ANKARA (İGFA) – Cumhurbaşkanı Erdoğan, Milletlerarası Stratejik İrtibat Zirvesi’ne görüntü ileti gönderdi
Cumhurbaşkanı Erdoğan, Bağlantı Başkanlığınca bu yıl üçüncüsü düzenlenen Milletlerarası Stratejik İrtibat Tepesi’ne (Stratcom Summit’23) gönderdiği görüntü iletide, iştirakçileri İstanbul’da ağırlamaktan duyduğu memnuniyeti lisana getirdi.
Zirvenin bu yıl, tanımı imkânsız acıların yaşandığı sancılı bir periyotta düzenlendiğini tabir eden Cumhurbaşkanı Erdoğan, Gazze’de, 7 Ekim’den beri insanlığa dair ne kadar paha varsa hepsinin ayaklar altına alındığı büyük bir vahşet ve katliamın yaşandığını vurguladı.
İsrail’in düzenlediği akınlarda hayatını kaybeden gazetecilere dikkati çeken Cumhurbaşkanı Erdoğan, “İsrail’in kasıtlı bir formda maksat aldığı siviller, yalnızca çocuklar ve bayanlarla da hudutlu değil. İsrail, bilhassa tüm zorluklara karşın Gazze’deki insani trajediyi dünyaya duyurmaya çalışan gazetecileri de öldürüyor. İsrail’in hücumları sonucunda bugüne kadar 60’tan fazla gazeteci katledildi. Elektriğini, suyunu, yakıtını, besinini keserek açıkça savaş cürmü işleyen İsrail, Gazze halkının dışarıyla bağlantısını keserek de yaşanan zulmün duyulmasına mani olmaya çalışmaktadır.” tabirlerini kullandı.

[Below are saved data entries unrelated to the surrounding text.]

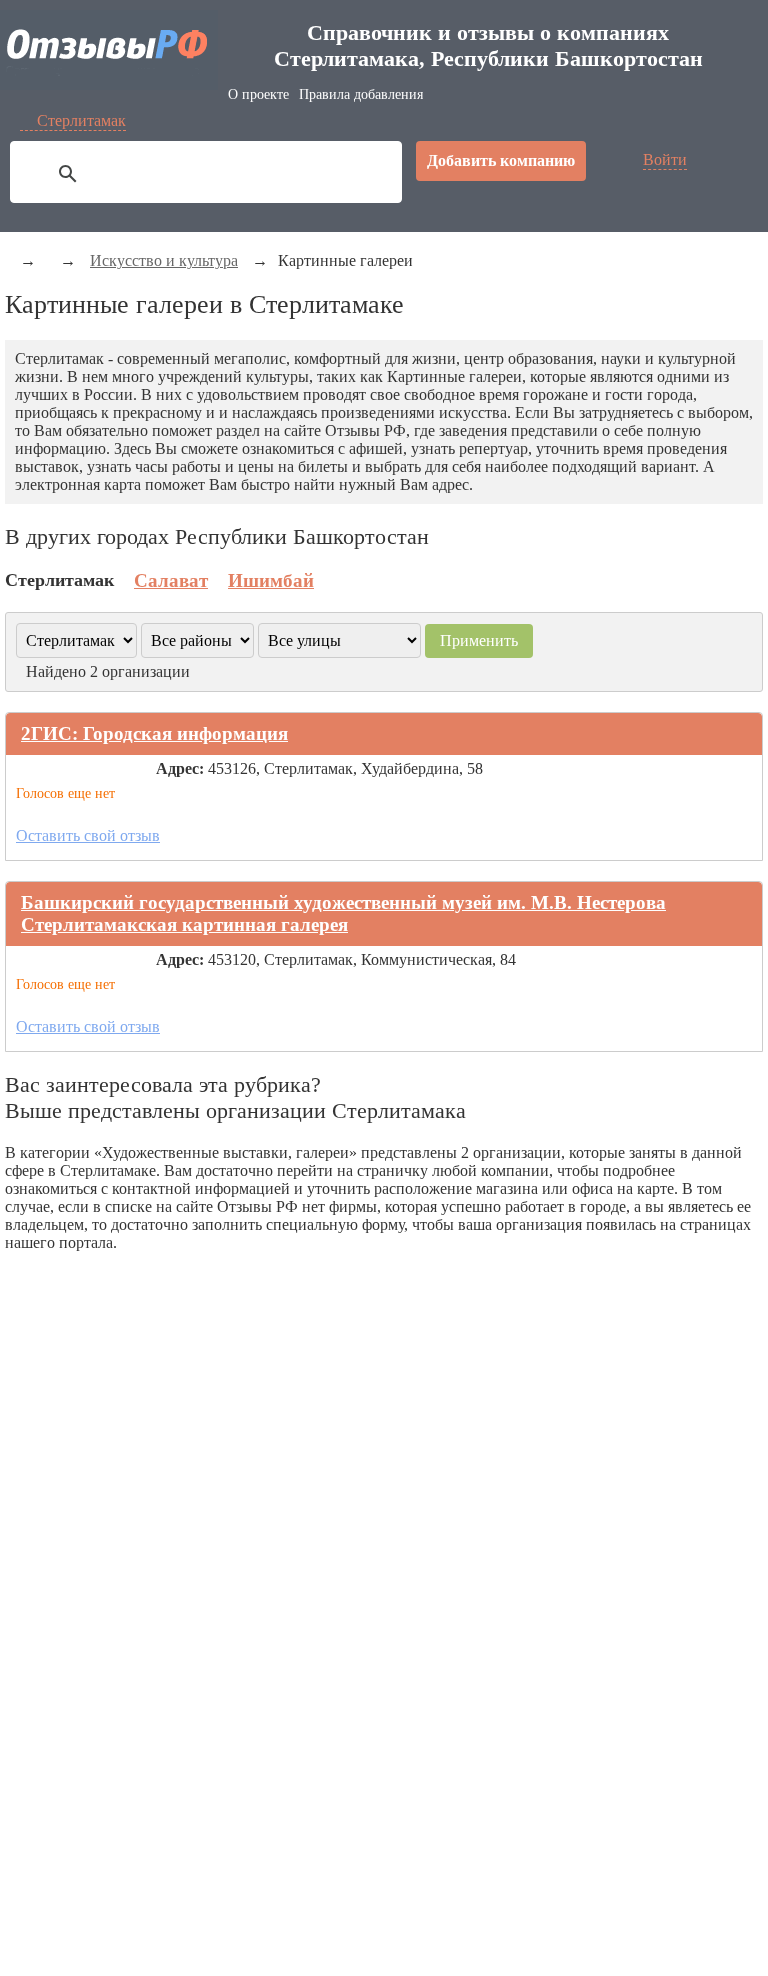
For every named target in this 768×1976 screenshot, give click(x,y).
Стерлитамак (81, 120)
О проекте (258, 94)
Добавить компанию (501, 160)
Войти (665, 159)
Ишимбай (271, 580)
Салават (171, 580)
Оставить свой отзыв (88, 835)
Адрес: (180, 768)
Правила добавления (361, 94)
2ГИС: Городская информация (154, 733)
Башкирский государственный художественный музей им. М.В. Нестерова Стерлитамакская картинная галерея (343, 913)
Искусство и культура (164, 260)
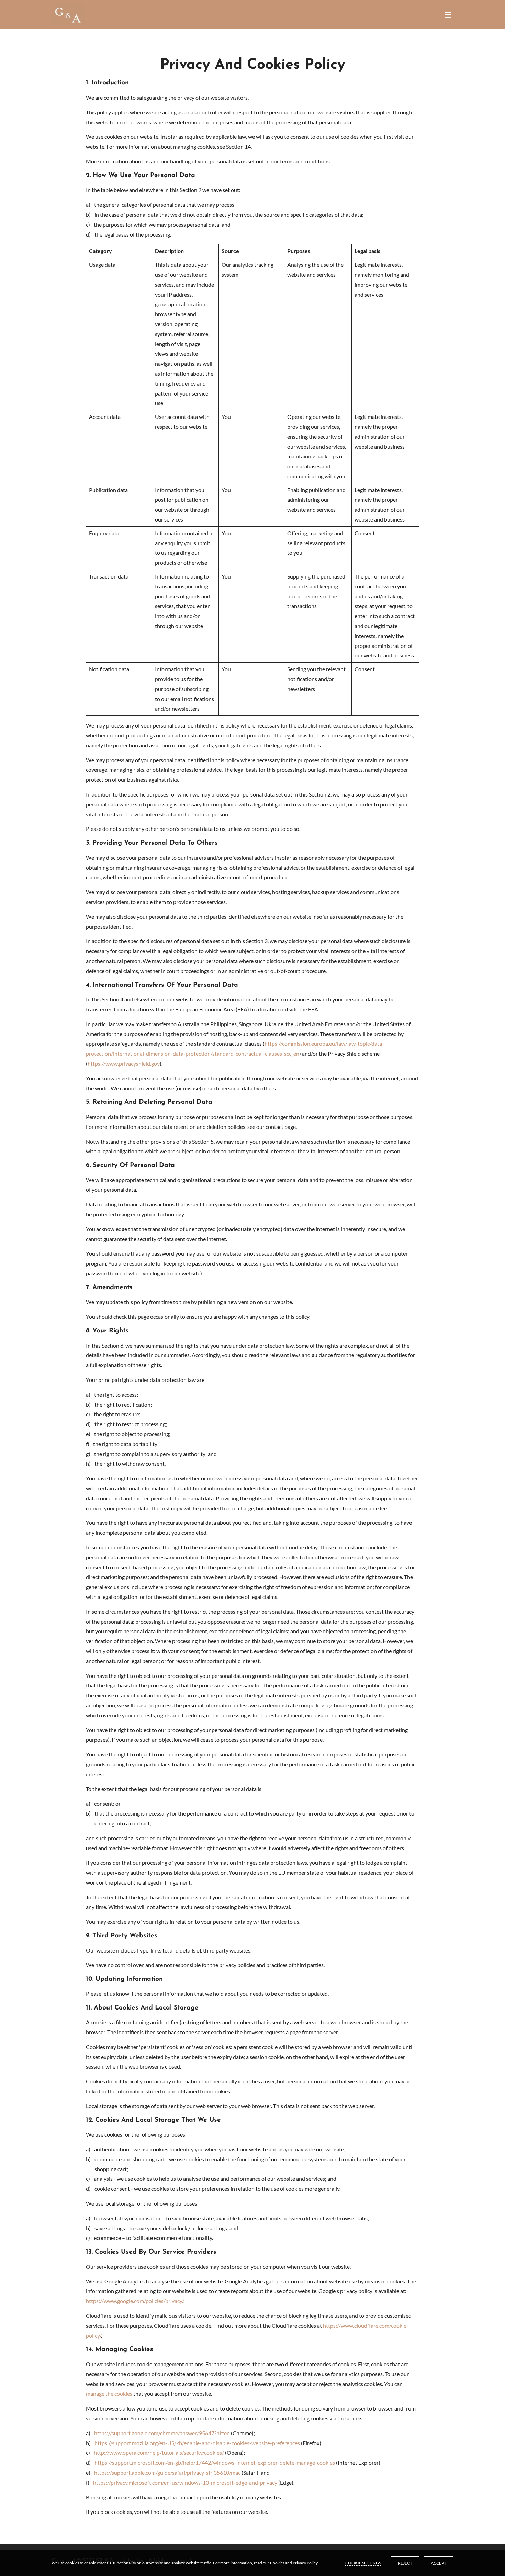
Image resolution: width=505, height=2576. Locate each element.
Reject (405, 2563)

Cumhurbaşkanı Erdoğan, bu vahşet karşısında milletlerarası örgütler ve global sistemin çok makûs bir imtihan verdiğini kaydetti.
Küresel barış ve istikrarı sağlamakla misyonlu olan BM Güvenlik Kurulunun bu süreçte büsbütün fonksiyonsuz kaldığını söyleyen Cumhurbaşkanı Erdoğan, “BM Genel Heyetinde 40 ülkenin çekimser, 121 ülkenin ise ‘evet’ oyuyla kabul edilen karar ise insanlığın ortak vicdanını yansıtması bakımından manalıydı, pahalıydı.” dedi.
Kendilerini Gazze krizinde çocuk vefatları kadar üzen bir öbür durumun da milletlerarası basın kuruluşlarının tarafgir yayınları olduğunu vurgulayan Cumhurbaşkanı Erdoğan, şöyle konuştu:
“7 Ekim hadisesini öne süren birçok basın yayın kuruluşu, İsrail’in Gazze’de işlediği insanlık ve savaş cürümlerini görmezden geldi. Hatta İsrail güvenlik güçleri tarafından kendi meslektaşlarının katledilmesi karşısında bile bu hal değişmedi. Bu prensipsiz tavrın yalnızca hayatını kaybeden gazetecilerin ailelerini değil, basın topluluğunun tamamını derinden yaraladığına inanıyorum. Türkiye olarak nasıl birinci günden itibaren Gazze halkının yanında, İsrail zulmünün karşısında olduysak, İsrail’in hakikati imha yahut tahrif etmeyi amaçlayan propaganda savaşına da geçit vermedik.”